### What to produce
Reproduce the records from the line containing "Viewport: 816px width, 456px height." through the line containing "[x=17, y=148]", both included, without any change.

--- Begin Records for the exercise ---

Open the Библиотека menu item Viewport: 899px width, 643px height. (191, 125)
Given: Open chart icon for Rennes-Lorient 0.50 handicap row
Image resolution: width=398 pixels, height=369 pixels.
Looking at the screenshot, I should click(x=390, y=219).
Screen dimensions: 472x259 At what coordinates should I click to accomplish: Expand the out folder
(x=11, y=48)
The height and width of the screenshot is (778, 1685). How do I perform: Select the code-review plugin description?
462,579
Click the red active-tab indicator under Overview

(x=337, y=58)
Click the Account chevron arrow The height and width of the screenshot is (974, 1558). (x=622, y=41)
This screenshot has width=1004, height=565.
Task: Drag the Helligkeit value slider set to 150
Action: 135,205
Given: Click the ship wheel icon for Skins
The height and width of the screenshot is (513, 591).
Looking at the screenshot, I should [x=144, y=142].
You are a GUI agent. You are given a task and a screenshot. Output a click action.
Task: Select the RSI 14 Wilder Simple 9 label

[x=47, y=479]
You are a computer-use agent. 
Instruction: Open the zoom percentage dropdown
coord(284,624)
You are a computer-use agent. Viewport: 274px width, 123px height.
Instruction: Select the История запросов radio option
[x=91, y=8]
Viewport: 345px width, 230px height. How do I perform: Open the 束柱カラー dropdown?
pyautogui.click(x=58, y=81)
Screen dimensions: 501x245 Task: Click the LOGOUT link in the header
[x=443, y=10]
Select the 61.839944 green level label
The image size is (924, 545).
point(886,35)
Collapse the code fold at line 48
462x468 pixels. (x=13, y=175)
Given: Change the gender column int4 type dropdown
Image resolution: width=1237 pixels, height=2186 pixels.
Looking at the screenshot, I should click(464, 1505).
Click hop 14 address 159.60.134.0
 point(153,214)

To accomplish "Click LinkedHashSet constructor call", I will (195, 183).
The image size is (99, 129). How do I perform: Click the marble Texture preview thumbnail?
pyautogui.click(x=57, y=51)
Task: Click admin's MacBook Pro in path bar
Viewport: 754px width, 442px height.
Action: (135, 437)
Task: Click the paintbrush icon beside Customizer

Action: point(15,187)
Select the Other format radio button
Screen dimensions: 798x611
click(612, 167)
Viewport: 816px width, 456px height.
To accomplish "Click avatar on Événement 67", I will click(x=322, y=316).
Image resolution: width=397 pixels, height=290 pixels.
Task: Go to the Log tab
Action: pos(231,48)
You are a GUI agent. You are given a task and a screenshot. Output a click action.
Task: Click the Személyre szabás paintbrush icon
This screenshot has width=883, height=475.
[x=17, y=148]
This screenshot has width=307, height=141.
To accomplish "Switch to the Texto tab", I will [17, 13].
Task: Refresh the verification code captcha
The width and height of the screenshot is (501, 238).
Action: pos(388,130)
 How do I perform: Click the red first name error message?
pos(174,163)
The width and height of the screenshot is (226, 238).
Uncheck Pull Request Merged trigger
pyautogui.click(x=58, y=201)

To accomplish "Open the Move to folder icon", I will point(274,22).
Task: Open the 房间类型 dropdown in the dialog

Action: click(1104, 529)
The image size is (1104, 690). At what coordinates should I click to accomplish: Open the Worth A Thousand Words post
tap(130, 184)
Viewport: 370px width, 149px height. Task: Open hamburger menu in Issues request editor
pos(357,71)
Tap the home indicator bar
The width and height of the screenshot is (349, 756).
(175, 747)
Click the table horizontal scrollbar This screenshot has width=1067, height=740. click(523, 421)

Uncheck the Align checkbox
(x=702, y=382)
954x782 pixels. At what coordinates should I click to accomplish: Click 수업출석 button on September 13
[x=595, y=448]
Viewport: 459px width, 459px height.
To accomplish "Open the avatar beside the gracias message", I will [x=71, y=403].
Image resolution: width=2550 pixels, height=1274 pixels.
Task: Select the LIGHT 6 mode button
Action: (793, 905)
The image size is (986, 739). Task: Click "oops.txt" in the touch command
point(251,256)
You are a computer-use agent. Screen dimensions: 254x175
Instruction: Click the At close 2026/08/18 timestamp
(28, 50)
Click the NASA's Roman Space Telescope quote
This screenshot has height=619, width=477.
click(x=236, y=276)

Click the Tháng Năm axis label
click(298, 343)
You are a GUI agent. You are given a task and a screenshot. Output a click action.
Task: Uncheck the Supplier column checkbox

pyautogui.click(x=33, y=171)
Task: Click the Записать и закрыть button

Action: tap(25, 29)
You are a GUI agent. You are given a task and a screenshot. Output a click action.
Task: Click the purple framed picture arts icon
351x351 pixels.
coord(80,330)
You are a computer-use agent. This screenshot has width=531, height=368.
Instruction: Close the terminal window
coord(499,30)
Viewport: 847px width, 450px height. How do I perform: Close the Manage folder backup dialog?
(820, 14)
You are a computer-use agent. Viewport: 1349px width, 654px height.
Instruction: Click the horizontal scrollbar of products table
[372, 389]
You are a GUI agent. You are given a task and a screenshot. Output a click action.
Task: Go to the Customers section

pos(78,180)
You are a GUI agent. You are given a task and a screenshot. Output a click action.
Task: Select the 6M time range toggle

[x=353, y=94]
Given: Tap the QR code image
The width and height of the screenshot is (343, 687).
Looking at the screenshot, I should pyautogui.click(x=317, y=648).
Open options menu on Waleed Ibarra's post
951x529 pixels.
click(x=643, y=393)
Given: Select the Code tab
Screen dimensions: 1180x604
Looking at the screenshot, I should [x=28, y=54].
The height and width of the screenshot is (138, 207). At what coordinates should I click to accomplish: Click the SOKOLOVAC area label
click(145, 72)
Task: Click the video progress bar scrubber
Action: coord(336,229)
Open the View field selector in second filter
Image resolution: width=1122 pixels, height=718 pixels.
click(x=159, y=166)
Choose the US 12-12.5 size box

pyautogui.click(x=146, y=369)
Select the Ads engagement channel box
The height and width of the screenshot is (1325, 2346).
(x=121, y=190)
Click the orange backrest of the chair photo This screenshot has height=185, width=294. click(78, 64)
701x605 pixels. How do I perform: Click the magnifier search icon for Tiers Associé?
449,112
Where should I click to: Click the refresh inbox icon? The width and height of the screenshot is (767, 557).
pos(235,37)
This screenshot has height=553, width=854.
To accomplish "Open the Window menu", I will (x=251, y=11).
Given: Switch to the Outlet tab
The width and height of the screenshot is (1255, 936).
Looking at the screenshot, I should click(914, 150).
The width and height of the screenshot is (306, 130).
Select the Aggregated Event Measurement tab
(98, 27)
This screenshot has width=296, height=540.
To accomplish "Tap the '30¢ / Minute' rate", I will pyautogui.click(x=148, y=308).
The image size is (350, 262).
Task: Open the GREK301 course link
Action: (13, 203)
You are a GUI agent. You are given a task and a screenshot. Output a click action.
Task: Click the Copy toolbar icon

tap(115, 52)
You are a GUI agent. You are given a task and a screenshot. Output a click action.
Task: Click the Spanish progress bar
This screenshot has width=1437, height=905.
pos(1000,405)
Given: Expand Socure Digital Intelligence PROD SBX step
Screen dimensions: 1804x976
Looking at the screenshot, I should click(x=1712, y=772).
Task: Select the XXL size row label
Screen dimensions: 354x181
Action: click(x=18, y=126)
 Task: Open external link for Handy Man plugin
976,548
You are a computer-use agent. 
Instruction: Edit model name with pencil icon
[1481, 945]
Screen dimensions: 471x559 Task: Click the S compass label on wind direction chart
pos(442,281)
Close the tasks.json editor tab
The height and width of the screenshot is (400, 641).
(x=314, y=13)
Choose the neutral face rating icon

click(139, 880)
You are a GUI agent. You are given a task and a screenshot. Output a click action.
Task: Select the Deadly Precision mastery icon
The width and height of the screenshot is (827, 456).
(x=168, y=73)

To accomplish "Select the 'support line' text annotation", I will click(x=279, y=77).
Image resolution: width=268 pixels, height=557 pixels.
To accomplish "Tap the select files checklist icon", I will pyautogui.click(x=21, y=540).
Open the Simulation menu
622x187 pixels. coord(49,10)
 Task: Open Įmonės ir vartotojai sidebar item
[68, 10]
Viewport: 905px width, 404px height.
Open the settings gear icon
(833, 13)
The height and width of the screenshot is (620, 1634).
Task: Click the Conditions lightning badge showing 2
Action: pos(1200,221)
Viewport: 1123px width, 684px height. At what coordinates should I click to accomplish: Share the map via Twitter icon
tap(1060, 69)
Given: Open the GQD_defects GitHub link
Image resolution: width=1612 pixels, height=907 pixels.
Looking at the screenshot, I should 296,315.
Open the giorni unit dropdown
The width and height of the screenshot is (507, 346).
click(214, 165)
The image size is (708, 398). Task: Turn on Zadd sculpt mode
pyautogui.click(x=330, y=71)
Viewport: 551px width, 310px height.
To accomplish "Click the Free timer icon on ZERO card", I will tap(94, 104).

--- End Records for the exercise ---

### Written solution
Viewport: 816px width, 456px height.
To accomplish "Click avatar on Événement 67", I will click(x=322, y=316).
Image resolution: width=397 pixels, height=290 pixels.
Task: Go to the Log tab
Action: pos(231,48)
You are a GUI agent. You are given a task and a screenshot. Output a click action.
Task: Click the Személyre szabás paintbrush icon
This screenshot has width=883, height=475.
[x=17, y=148]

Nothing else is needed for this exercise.